Why Source Control?

When working with computer code, you may have run into a tricky situation: while making changes to try to solve a difficult problem, your code gets so far from its original state that it's nearly impossible to get it running again. It would be great if you could roll back your code to the last working version, and start again from there, wouldn't it?

Or: you may be working with other people, and need to keep everyone's code in sync with everyone else's. Copying files around manually, or opening them off a shared folder, can cause problems when two people make changes in the same file, or if one person starts a very extensive project that breaks the program for everyone else. You really need a system where people can work independently, but still merge their changes together into a canonical location.

Or: you want to open-source your code, so that other people can use it and possibly send you improvements. You want to keep track of who has contributed, so that everyone can get credit for their work, and you'd also prefer to be as safe as possible when accepting patches. Now you have all the problems of group collaboration, plus problems of hosting and security.

The solution to all three of these problems, and many more, is a source control system. At its simplest level, source control is just a way of keeping a copy of all the changes that are made to your code over time. However, most of them also offer powerful utilities for merging, managing, and sharing source code. For this chapter, we'll be talking about Git, but the basic concepts apply to other systems, such as Subversion and Mercurial.

What does Git do?

Git works by taking snapshots of your files and their contents at a given moment in time and storing those in a repository--a kind of database. Each of these snapshots is called a commit. Between one commit and the next, Git tracks the changes that you make--new files, changes to existing files, and file deletions. Using Git, we can track our work similar to the "track changes" feature in word processors. If we make a mistake, we can use Git to revert back to an earlier, working state. It's like a universal undo function for all your source code.

Because Git tracks the changes between files over time, it can also pull changes from another repository and apply them to your files. Imagine that two people are working together on a JavaScript game. Alice is working on the physics programming, and Bob is doing AI code. When Alice commits a series of updates to the physics code, Bob can pull those changes from her repository, and instantly have all his files updated to match without losing the work he's been doing elsewhere. Even if they're working in the same file, Git will try to merge the changes together--automatically, if possible, or offering Bob a file with markers that he can use to resolve the conflict. Since Alice and Bob are still working on their own local copies, they don't have to worry about saving over each other's work by accident.

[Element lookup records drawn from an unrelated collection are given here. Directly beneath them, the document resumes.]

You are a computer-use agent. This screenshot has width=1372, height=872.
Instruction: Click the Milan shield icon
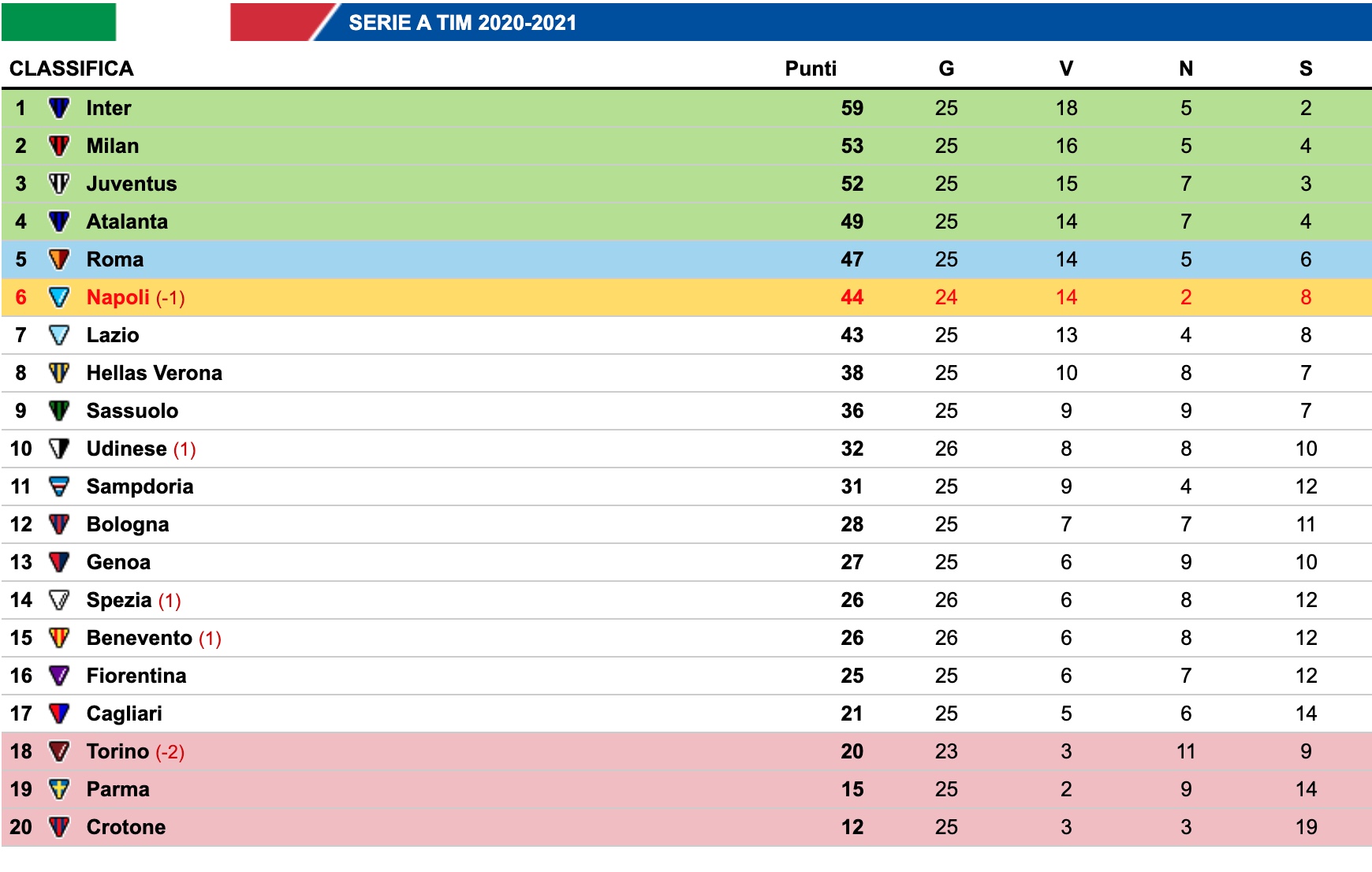[x=59, y=146]
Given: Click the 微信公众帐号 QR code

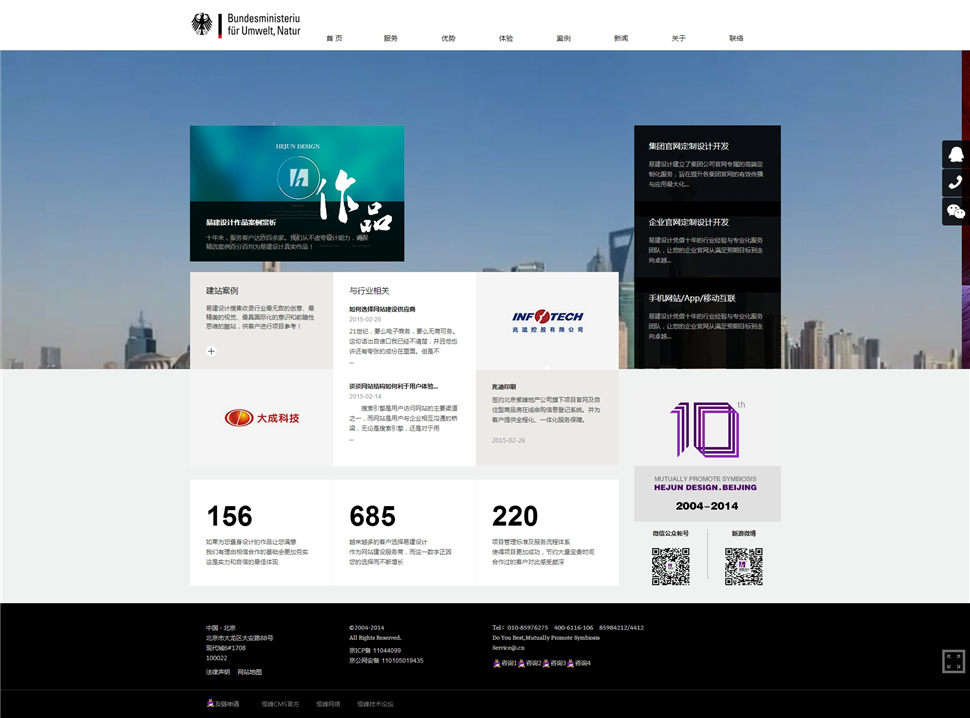Looking at the screenshot, I should [671, 566].
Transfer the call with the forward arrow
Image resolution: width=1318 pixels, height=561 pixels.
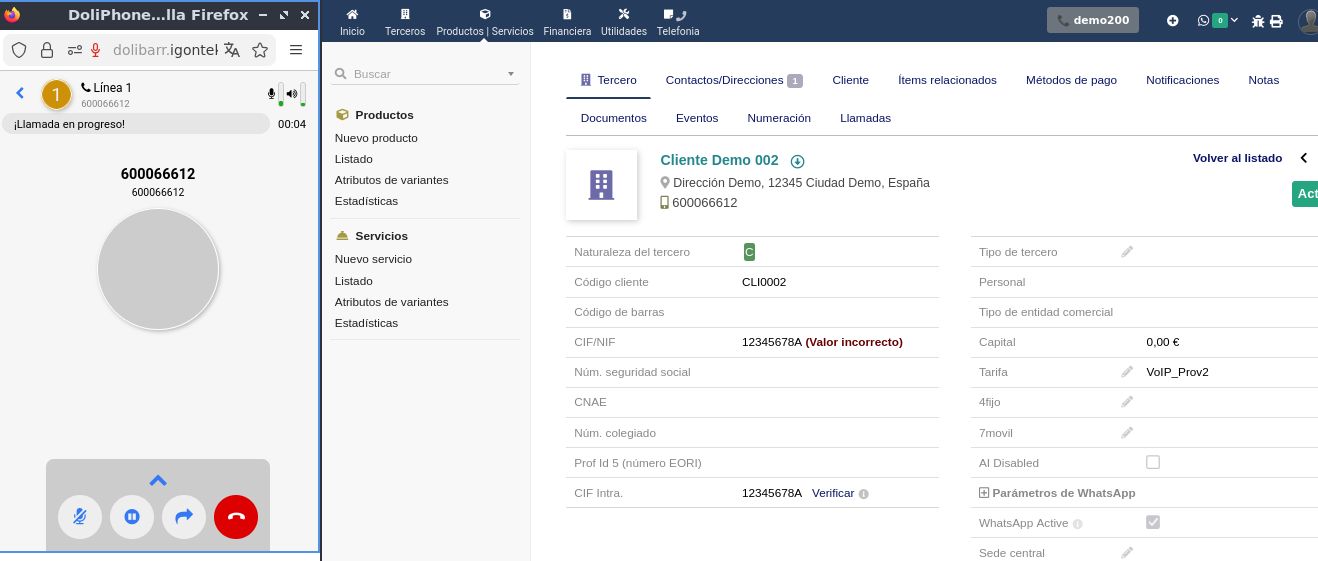[x=184, y=517]
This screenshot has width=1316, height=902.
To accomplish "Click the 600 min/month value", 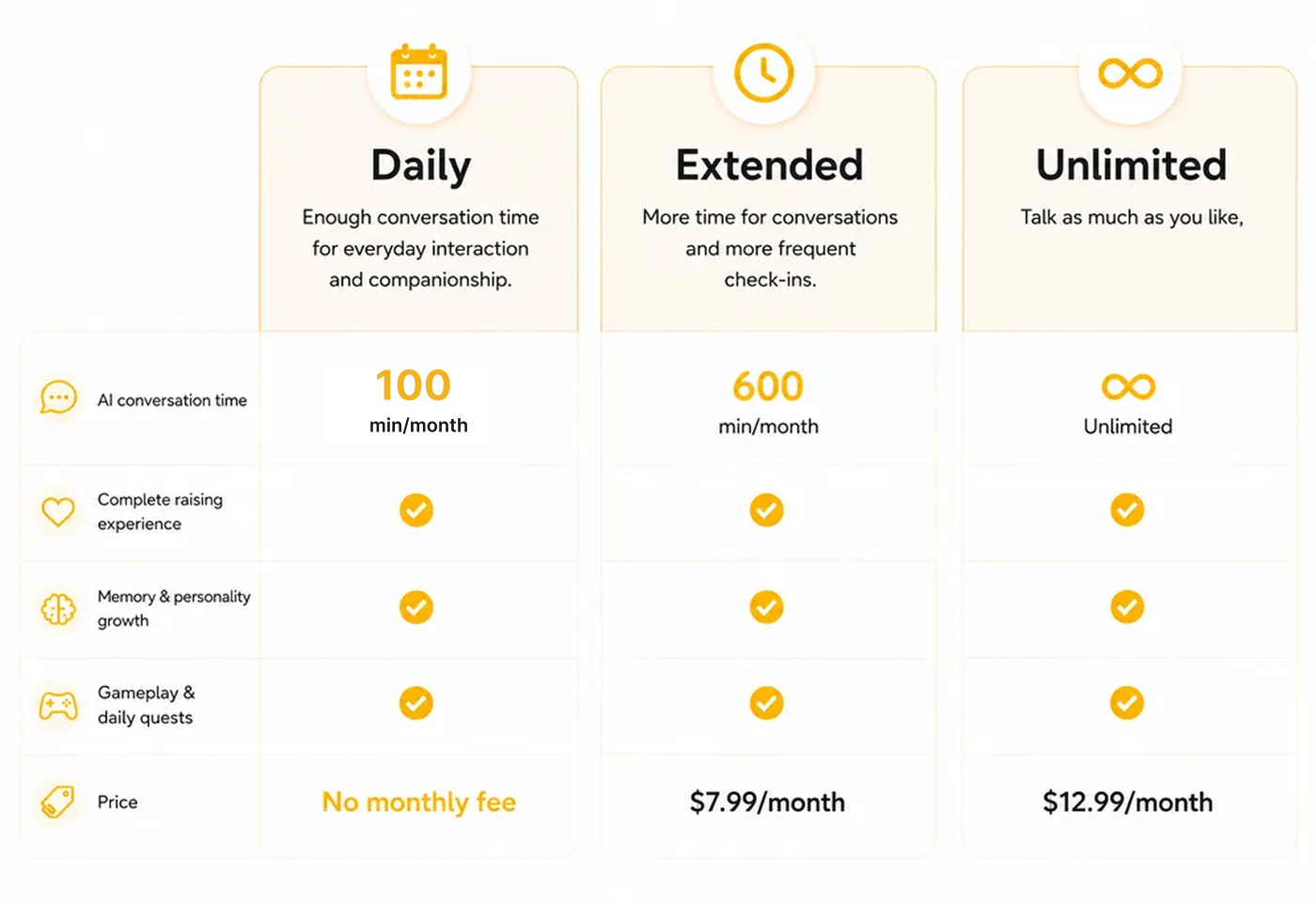I will (768, 402).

As you can imagine, source control is crucial to working on software teams, and yet it's strangely under-taught by many academic programs. In this chapter, I hope to remedy that. Even working individually, and on non-traditional projects, source control systems can be incredibly helpful to you. In fact, this book was written using Git extensively to track its history and share the current version of the code between the two or three computers that I typically use for writing. You can visit its repository and see my commit history at https://github.com/thomaswilburn/textbook.

The World's Smallest Git Tutorial

git log

Git is a relatively recent innovation in source control systems. It was invented in 2005 by Linus Torvalds, the creator of Linux, and a number of other programmers working on the Linux kernel. Git is designed to handle very large projects with lots of contributors in a simple, elegant way.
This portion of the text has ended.